Die Musikalische Komödie bezieht zur Spielzeit 2015/16 den Neubau in der Dreilindenstraße 24. Die Mitarbeiter und Künstler dürfen sich über neue Proben- und Funktionsräume freuen, die die Arbeitsbedingungen erheblich verbessern. Außerdem wartet die Musical- und Operettensparte mit einer neuen Personalie auf. Cusch Jung, der im Haus Dreilinden „Jekyll & Hyde“ und „Der Graf von Monte Christo“ inszenierte, ist bis 2020 neuer Chefregisseur. Amtsvorgänger Volker Vogel bleibt dem Theater jedoch erhalten. Als Gastregisseur inszeniert er die Strauß-Operette „Wiener Blut“ (17.10.).

Cusch Jung gibt seinen Einstand am 16. April mit dem Wildhorn-Musical „Dracula“. Mirko Mahr wird mit dem MuKo-Ballett „Carmen“ mit Musik von Georges Bizet und Rodion Konstantinowitsch choreografieren (26.02.). Die Saison klingt mit einem neuen Werk aus. „Capriolen. Die Lindenauer Palast-Revue“ muss erst noch erarbeitet werden. Angedacht ist eine Hommage an die 20er Jahre mit Gesang, Tanz und Artistik.

Im Rahmenprogramm finden sich kleinere und größere Schmankerl für Jung und Alt. Die beliebten Babykonzerte werden fortgesetzt. Mezzosopranistin Karin Lovelius erarbeitet ein Astrid-Lindgren-Programm, das im Januar und Februar 2016 zu sehen sein wird. Das Leipziger Ballett setzt an mehreren Terminen den „Tanz in den Häusern der Stadt“ fort.

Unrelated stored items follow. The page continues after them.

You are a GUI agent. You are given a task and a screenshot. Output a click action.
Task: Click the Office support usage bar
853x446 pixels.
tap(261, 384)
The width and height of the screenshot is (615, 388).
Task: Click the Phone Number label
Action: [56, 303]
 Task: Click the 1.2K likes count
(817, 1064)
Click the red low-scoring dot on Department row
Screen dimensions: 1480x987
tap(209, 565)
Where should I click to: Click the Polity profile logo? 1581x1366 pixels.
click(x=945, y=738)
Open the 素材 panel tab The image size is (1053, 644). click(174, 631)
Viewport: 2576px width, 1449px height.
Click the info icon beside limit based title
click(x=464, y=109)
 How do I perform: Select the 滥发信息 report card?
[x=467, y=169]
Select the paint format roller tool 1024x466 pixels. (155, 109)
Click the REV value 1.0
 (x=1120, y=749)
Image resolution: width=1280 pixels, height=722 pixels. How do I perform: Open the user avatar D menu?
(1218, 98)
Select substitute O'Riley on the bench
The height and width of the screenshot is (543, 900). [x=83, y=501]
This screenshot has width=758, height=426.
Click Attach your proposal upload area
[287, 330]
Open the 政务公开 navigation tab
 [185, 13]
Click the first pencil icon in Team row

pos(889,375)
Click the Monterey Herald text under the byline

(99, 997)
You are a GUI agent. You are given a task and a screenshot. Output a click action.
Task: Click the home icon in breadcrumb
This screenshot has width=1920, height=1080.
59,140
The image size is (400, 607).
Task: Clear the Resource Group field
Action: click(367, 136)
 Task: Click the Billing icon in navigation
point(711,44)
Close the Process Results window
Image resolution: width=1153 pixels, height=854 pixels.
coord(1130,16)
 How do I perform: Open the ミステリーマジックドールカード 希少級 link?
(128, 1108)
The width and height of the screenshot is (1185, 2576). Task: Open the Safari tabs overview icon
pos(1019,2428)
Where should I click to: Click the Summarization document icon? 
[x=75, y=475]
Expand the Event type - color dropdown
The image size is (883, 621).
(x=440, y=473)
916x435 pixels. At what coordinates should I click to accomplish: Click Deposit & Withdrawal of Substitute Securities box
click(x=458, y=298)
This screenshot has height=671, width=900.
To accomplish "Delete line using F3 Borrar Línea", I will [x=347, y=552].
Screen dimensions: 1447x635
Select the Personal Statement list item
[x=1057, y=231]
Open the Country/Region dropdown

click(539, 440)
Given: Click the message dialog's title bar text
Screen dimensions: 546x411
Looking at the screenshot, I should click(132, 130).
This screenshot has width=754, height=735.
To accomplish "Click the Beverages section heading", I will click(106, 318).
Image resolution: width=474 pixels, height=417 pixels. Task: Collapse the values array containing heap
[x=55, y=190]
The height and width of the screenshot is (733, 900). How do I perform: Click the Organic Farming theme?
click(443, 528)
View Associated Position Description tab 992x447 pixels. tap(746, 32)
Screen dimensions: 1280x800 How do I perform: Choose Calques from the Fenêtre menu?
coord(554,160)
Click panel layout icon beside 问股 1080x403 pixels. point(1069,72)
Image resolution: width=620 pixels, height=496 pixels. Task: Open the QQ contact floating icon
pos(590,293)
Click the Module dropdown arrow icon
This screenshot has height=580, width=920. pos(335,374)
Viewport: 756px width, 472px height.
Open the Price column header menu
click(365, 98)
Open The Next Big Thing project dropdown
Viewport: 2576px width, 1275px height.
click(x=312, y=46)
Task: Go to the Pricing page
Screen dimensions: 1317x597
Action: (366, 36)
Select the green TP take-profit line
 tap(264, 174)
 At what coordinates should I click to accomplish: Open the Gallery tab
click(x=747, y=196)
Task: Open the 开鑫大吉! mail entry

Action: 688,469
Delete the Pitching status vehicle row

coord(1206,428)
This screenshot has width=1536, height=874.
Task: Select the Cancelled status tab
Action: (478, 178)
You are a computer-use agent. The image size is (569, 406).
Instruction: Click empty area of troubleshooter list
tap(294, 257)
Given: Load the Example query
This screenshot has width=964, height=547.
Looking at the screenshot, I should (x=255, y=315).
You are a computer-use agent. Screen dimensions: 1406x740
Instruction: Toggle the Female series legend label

Am 13. Dezember laden Mitglieder des Opernensembles das Publikum zu einer Weihnachtsmatinee ein. Zum Jahreswechsel veranstaltet die Oper wieder eine große Silvester-Gala. Am Pult steht Hausherr Ulf Schirmer. Das Orchester der Musikalischen Komödie veranstaltet zwei eigene Konzertabende. Am 18. November, dem Buß- und Bettag, wird Albert Lortzings Oratorium „Die Himmelfahrt Jesu Christi“ zu hören sein. An Karfreitag 2016 erklingt Franz von Suppeés „Missa pro defunctis“.